Jason Robins, CEO of the daily fantasy site DraftKings, appeared on ESPN’s “Outside the Lines” on Wednesday to address the swirling rumors and reports of insider trading between DraftKings and FanDuel.
On Monday, The New York Times reported that a DraftKings employee – since identified as Ethan Haskell – had inadvertently released confidential data in the same week that he won $350,000 on rival daily fantasy site FanDuel. The data reportedly showed the popularity of certain players on the site, and because one’s success in daily fantasy football centrally depends upon the obscurity of certain players, what Haskell did was allegedly tantamount to insider trading.
The news has led to a decision by DraftKings to permanently ban its employees from participating in daily fantasy sports, and the New York Attorney General’s office has reportedly launched an general inquiry into the site and how closely it is regulated.
Robins explained on “Outside the Lines” that Haskell simply made a mistake and that it did not affect his performance in FanDuel. Robins also said that his company had hired its own law firm, GreenBerg Traurig, to independently investigate the situation. When the investigation is finished, DraftKings will publish the results.
During the end of the segment, sports lawyer Daniel Wallach asked Robins to explain how daily fantasy sites like DraftKings are any different than gambling. Robin’s response was an interesting one, and seems to get at the underlying reason why the daily fantasy sports industry has absolutely skyrocketed over the past few months, noting the difference between daily fantasy and more tradition sports gambling, such as point spreads, which are considered chance-based.
Here’s the full quote:
“If you randomly picked against the [point spread] you would be close to 50/50 almost every time. If you randomly picked a fantasy lineup and played against someone who put thought into it, they would beat you 9 times out of 10, if not more. So [daily fantasy is] pretty different, I think, from sports books where even though there is some advantage that can be had, the edges are so minimal that it is primarily chance-based.”
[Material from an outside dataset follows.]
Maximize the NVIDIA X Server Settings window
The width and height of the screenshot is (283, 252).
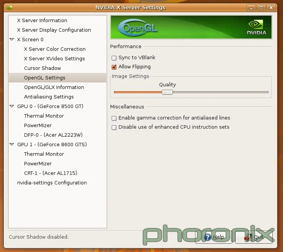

DraftKings and FanDuel have profited in large part because they are not legally considered gambling, and as a result have little to no oversight or regulation. The assertion that DraftKings is a “game of skill” is nominally undeniable, and Robin’s analogy proves that there is truth to it.
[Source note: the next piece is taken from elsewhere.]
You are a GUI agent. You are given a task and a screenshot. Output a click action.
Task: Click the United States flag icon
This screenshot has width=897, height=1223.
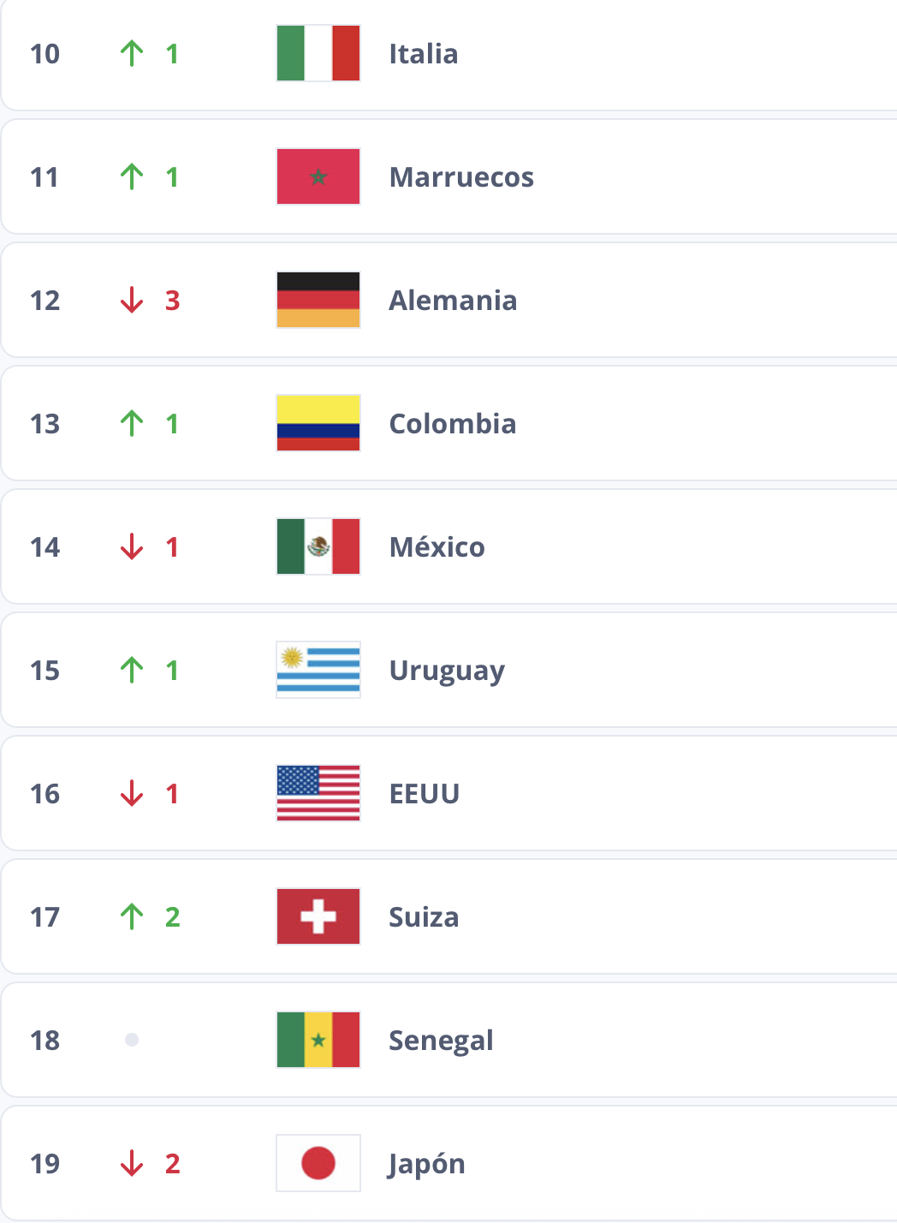[x=318, y=793]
However, the sheer semantics of the phrase “game of skill” seems to allow for an argument that poker, say, is also a game of skill, as someone who randomly played poker in a casino would almost certainly lose all of his or her money to someone who put serious thought into poker and played poker seriously. That the binary between gambling and games of skill even exists is the result of an obscure law passed in 2006, and DraftKings and FanDuel are profiting from it. In April, FanDuel was reportedly valued around $1.5 billion, and in July DraftKings earned a valuation of over $2 billion.